One rule matters more than the questions themselves: never telegraph the qualifying answer. If a participant can tell that "several times a week" is the response that gets them into a paid study, professional survey-takers will pick it whether it's true or not. Use multiple-choice options with believable distractors, mix the order, and avoid obvious yes/no qualifiers. The point of a screener is to filter people out honestly, not to hand them the password.

Background and context questions

These open the live session. They're conversational on purpose, the small talk that gets someone talking before you hand them a task. Each one should also tell you something about how they'll approach the product.

  1. Tell me a bit about how you usually [accomplish the relevant goal]. Surfaces their existing workflow, so you can spot where your product fits or clashes with it.
  2. What were you doing the last time you needed to [do this task]? Anchors them in a real memory instead of a hypothetical, which makes everything that follows more honest.
  3. What tools or apps do you reach for most in this area? Tells you their mental model and the conventions they'll expect your interface to follow.
  4. What usually frustrates you about [this kind of task or product]? Gives you a baseline of existing pain, so you can tell later whether your design fixes it or repeats it.
  5. When you try something new like this, what makes you trust it (or not)? Reveals the trust signals that matter to this person, useful for onboarding and first-run design.
  6. Walk me through the last time you [relevant scenario] start to finish. A storytelling prompt that loosens people up and exposes steps they'd never list if you asked directly.
  7. Is there anything about [the product area] you've always wished worked differently? An easy open door that often surfaces the strongest unmet need of the whole session.

A note on these: don't describe the product yet. The moment you explain what it's "supposed" to do, you've biased every reaction that follows. Let them discover it.

Before the first task: set the frame

The most important thing you say in a session isn't a question. It's the short framing you give right before the tasks, and it's the part new moderators skip most often. Say some version of this, in your own words:

  • "We're testing the design, not you." People assume they're being graded. Tell them plainly that any struggle is the product's fault, not theirs, and that confusion is exactly the data you need.
  • "There are no right or wrong answers." This frees them to be honest instead of performing competence.
  • "Please think out loud as you go." Explain that you want a running narration of what they're looking at, expecting, and reacting to. Demo it once if they freeze up.
  • "I didn't design this, so don't worry about my feelings." Even when it isn't strictly true, distancing yourself from the work gets you far more candid feedback.
  • Get recording consent on the record, remind them they can stop anytime, and confirm they're comfortable before you start.
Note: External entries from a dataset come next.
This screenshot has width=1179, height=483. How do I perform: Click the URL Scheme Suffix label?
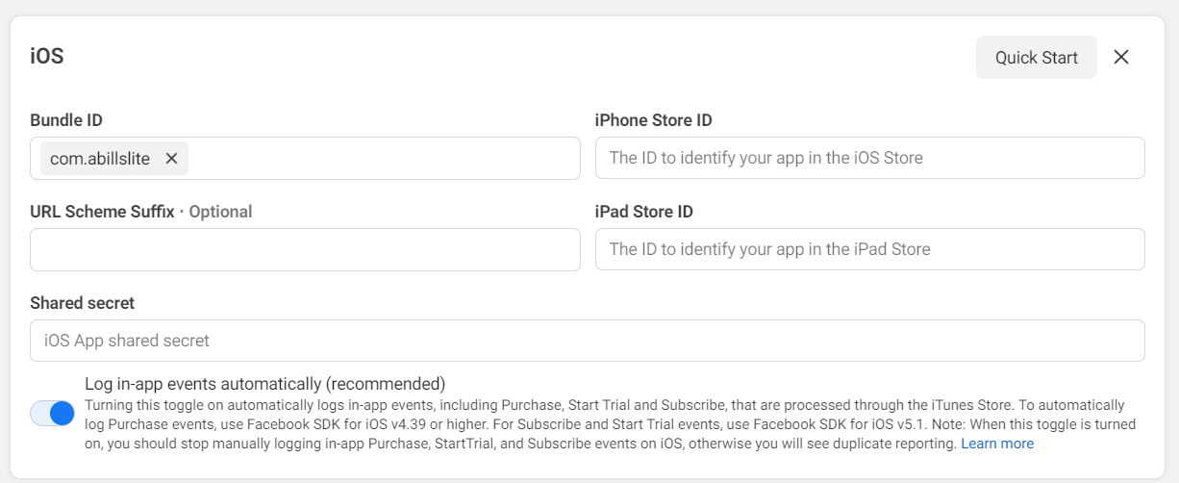[x=102, y=212]
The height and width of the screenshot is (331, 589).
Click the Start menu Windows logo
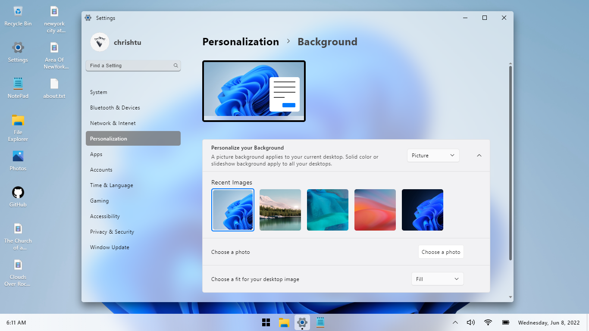[266, 322]
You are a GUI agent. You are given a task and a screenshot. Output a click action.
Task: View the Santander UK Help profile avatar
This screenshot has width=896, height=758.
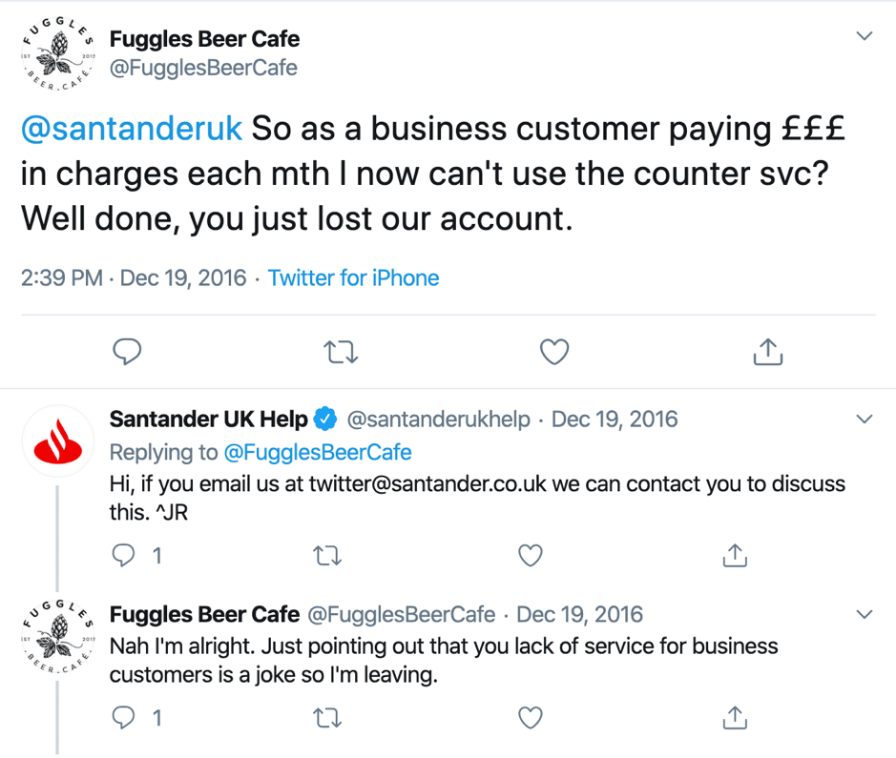point(57,443)
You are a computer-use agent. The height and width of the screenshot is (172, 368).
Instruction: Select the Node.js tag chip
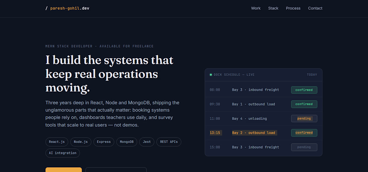(81, 142)
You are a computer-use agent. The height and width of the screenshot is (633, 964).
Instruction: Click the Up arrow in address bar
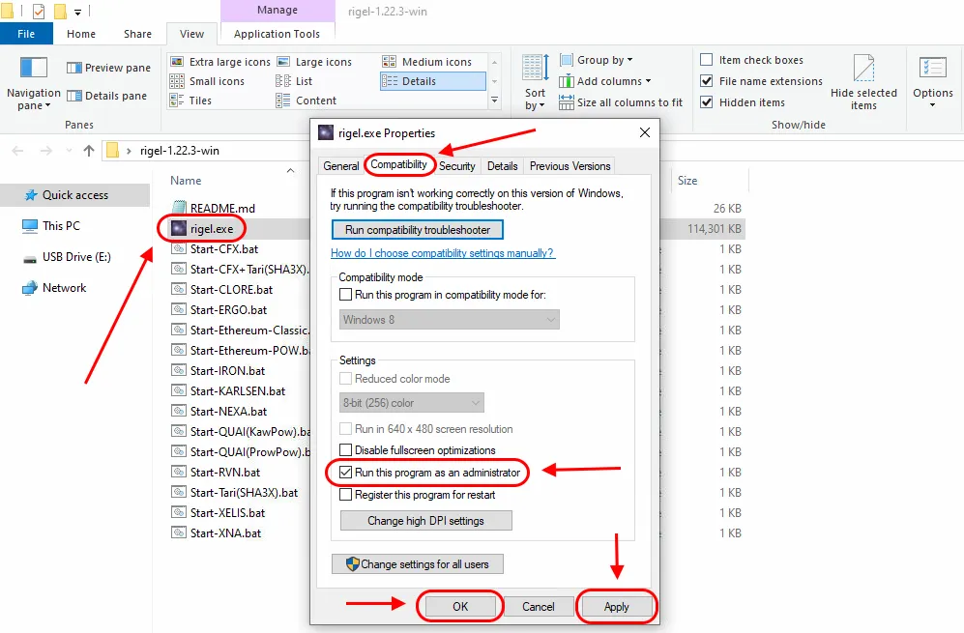click(x=89, y=150)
Skip this and you'll spend the whole session fighting politeness bias. Spend ninety seconds on it and the rest of the questions actually work.

Task-based questions (during the session)

This is where the real data lives. Everything before was setup. Now you give the participant realistic tasks and watch what they actually do, prompting only enough to understand their thinking without steering it. For unmoderated studies, these become your on-screen instructions and think-aloud prompts; Great Question's unmoderated prototype testing records the screen and voice so you catch the hesitations you'd otherwise miss.

The golden rule here: ask about what's happening, never hint at what should happen.

Think-aloud prompts

Think-aloud is the backbone of usability testing. You want a running narration of the person's thoughts as they work. These prompts keep that narration going without putting words in their mouth.

  1. What are you thinking right now? The workhorse prompt. Neutral, open, and you'll use it constantly.
  2. What are you looking at on this screen? Tells you where attention lands first, which is rarely where you assumed.
  3. What would you do next? Captures intent right before action, so you can compare what they planned to what they did.
  4. You went quiet there, what's going through your head? Silence usually means confusion or concentration. This finds out which.
  5. What did you expect to happen when you clicked that? Surfaces the gap between their mental model and the actual behavior of the interface.
  6. How does this compare to what you expected? Open-ended reaction that works at any point without leading toward "good" or "bad."
  7. Talk me through why you chose that option over the others. Reveals the decision logic behind a click, which is often more useful than the click itself.

A word of caution on probing mid-task. Two of these, "what did you expect to happen?" (19) and "why did you choose that?" (21), are really retrospective questions. Asking them in the middle of a task interrupts natural behavior and invites people to invent tidy reasons on the spot, which is its own kind of bias. During the task, keep your prompts light: "keep talking," "what's going through your mind." Save the deeper "why" probes for the moment a task wraps, or for a retrospective walkthrough at the end where you replay what happened together. The less you interject, the more real the behavior you're watching.

Navigation and findability questions

Half of usability problems are really findability problems. People can't complete the task because they can't find the thing. These questions and prompts isolate where wayfinding breaks down.

Use them sparingly, though. Asking "where would you go to do X?" before someone acts can prime them, and leaning on it turns observation into a pop quiz that makes people self-conscious. Your default should be to give a realistic task and watch where they actually go. Reserve the direct "where would you expect to find this?" questions for moments when someone is already stuck and you want to understand the dead end.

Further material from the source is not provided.